- _ARTICOLO_
■ ■ ■ ■

Arya è stata veramente ingenua: la sera prima va a dormire con Needle sotto il cuscino, il giorno dopo gira spavalda per il porto affittando un passaggio per Westeros, mostrando un sacco di soldi alla qualunque. Eravamo preparati a uno scontro con Waif, ma la scena sul ponte ci spiazza ugualmente: la piccola Stark viene pugnalata, senza essere uccisa sul colpo – Waif contravviene al comando di Jaqen H’Ghar di “non farla soffrire”, per inciso. La tensione sale, mentre Arya riesce a fuggire, ma gravemente ferita vaga per le vie di Braavos, tra l’indifferenza della gente. Non può morire, non siamo pronti a un evento del genere, né mai lo saremo.

Game of Thrones 6x07 The Broken Man

Questo episodio di Game of Thrones è il secondo di fila abilmente condotto per portare avanti le storie di alcuni personaggi verso le tre definitive convergenze nelle Riverlands, a Winterfell e a Meereen. Bisogna tuttavia capire come tutto convergerà, dato che l’ultima cosa che vogliamo vedere è un season finale raffazzonato dove succede di tutto senza soluzione di continuità e senza tempo per metabolizzare gli eventi. Non sentiamo la mancanza né di Bran né di Daenerys, e questo è un altro punto a favore per un episodio che guadagna un meritato 4 porcamiseria su 5.

■ ■ ■ ■

- _DATI DI PARTENZA_
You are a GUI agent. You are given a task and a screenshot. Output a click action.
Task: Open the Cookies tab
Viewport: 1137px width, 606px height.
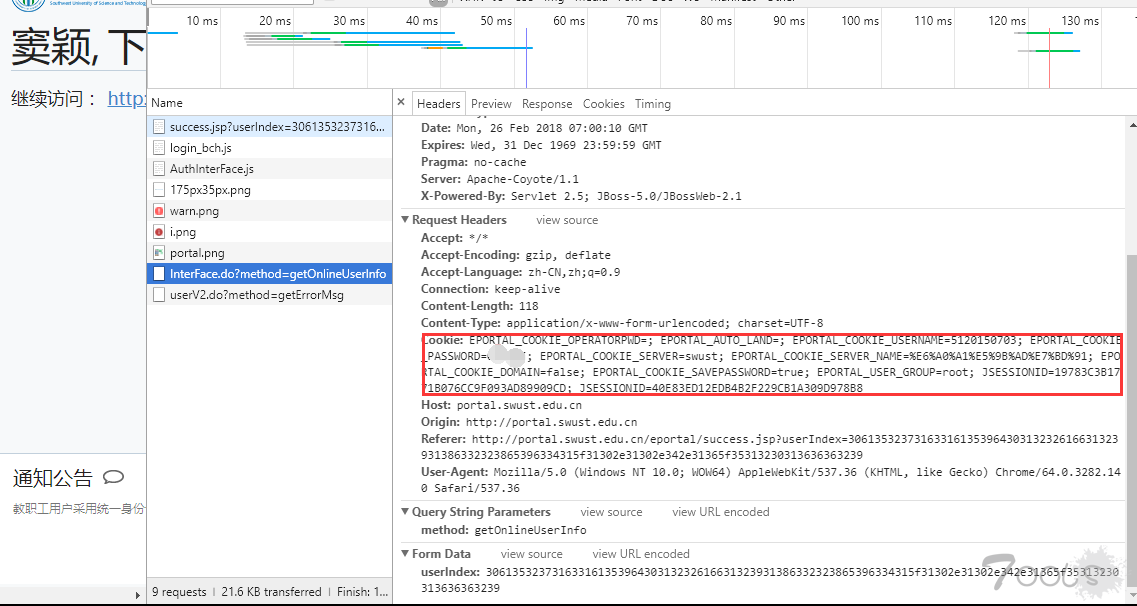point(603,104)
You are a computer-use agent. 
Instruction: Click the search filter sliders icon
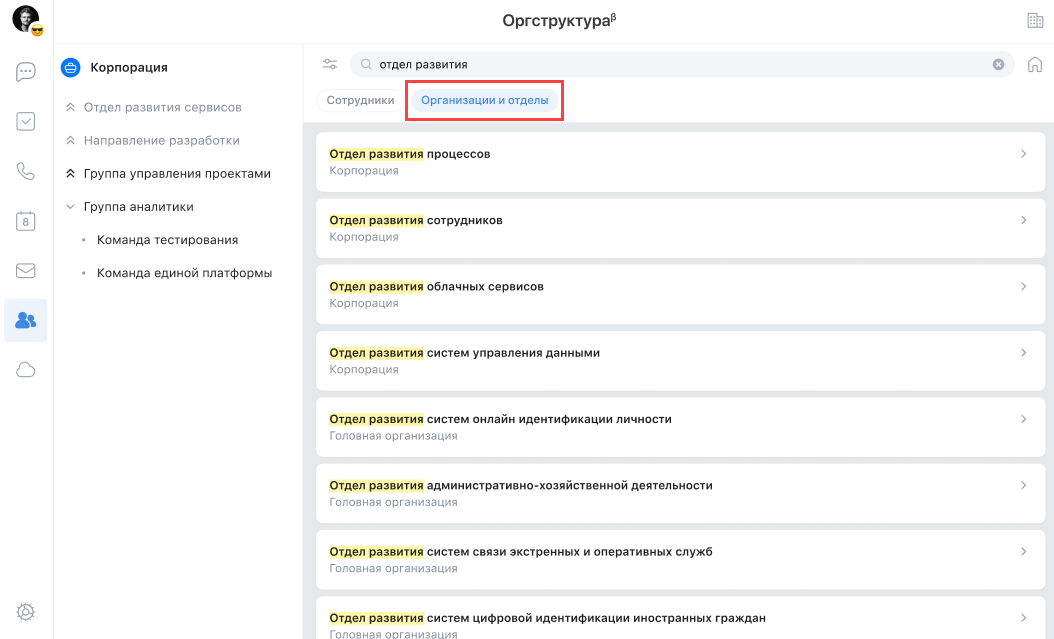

■ ■ ■ ■

- _ATTIVITÀ RICHIESTE_
**A.** Elenca, nell'ordine in cui compaiono, tutti i luoghi con nome proprio citati nell'articolo sull'episodio di Game of Thrones.
**B.** Ricopia tutti i record riga per riga, senza alcuna modifica, ed escludi le immagini.

- _RISULTATI DELL'ESERCIZIO_
**A.** Westeros, Braavos, Riverlands, Winterfell, Meereen

**B.**
You are a GUI agent. You are given a task and a screenshot. Output a click action.
Task: Open the Cookies tab
Viewport: 1137px width, 606px height.
point(603,104)
You are a computer-use agent. 
Instruction: Click the search filter sliders icon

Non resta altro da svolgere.